**Extracted information**:
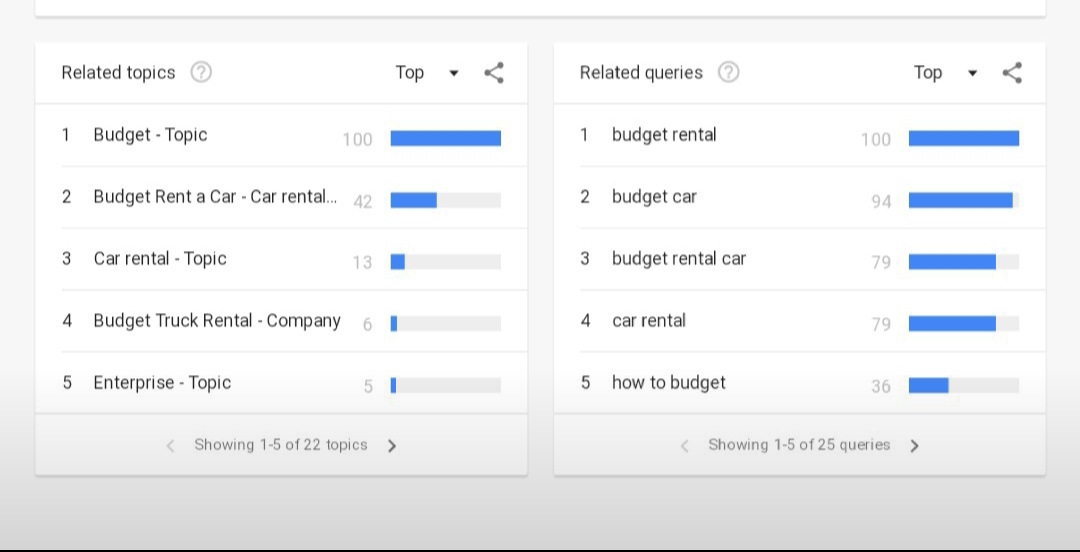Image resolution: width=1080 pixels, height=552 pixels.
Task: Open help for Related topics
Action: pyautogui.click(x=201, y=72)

* * *

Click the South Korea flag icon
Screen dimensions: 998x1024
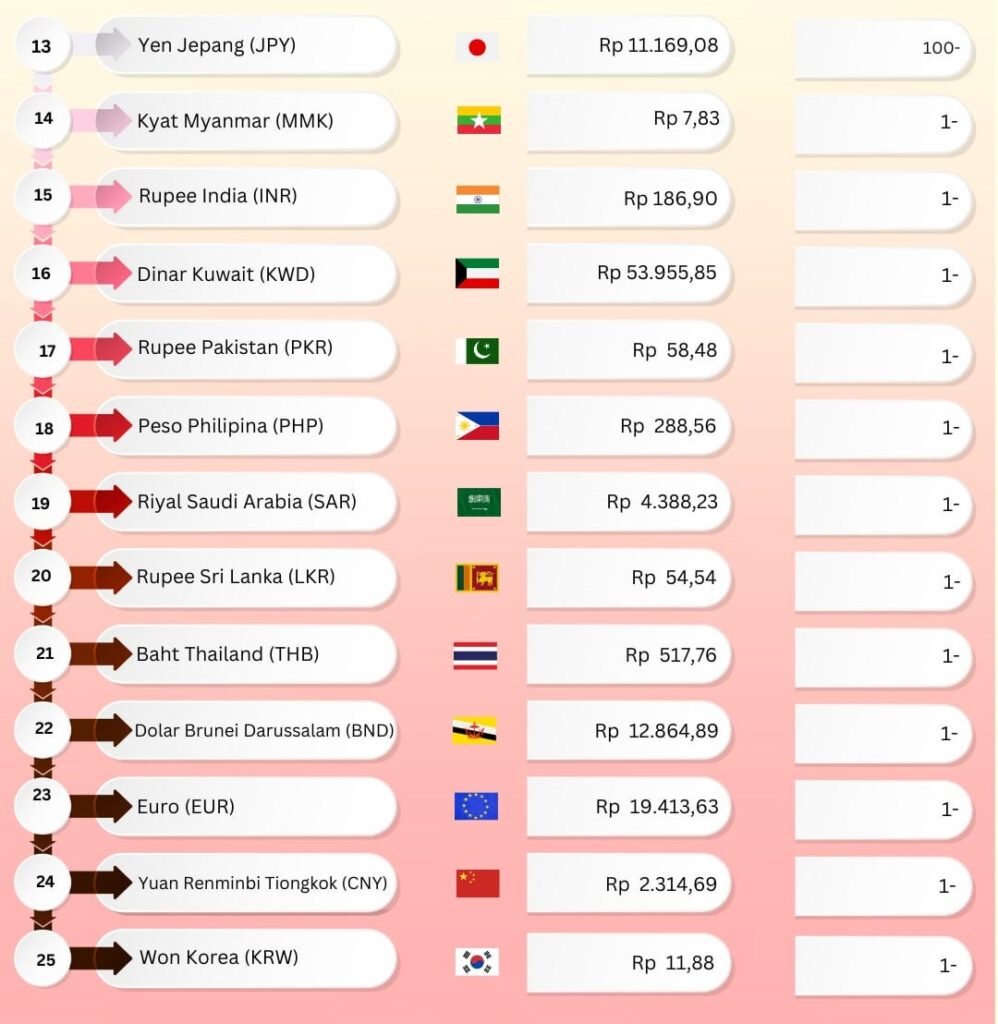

**Objective**: Format everything in the records from the line containing "Image resolution: width=1080" down to the line containing "Action: pyautogui.click(x=201, y=72)", both ends included, as a JSON list of strings with one string per line and blank lines omitted. Leave the pictures out of your answer.

**Result**:
[
  "Image resolution: width=1080 pixels, height=552 pixels.",
  "Task: Open help for Related topics",
  "Action: pyautogui.click(x=201, y=72)"
]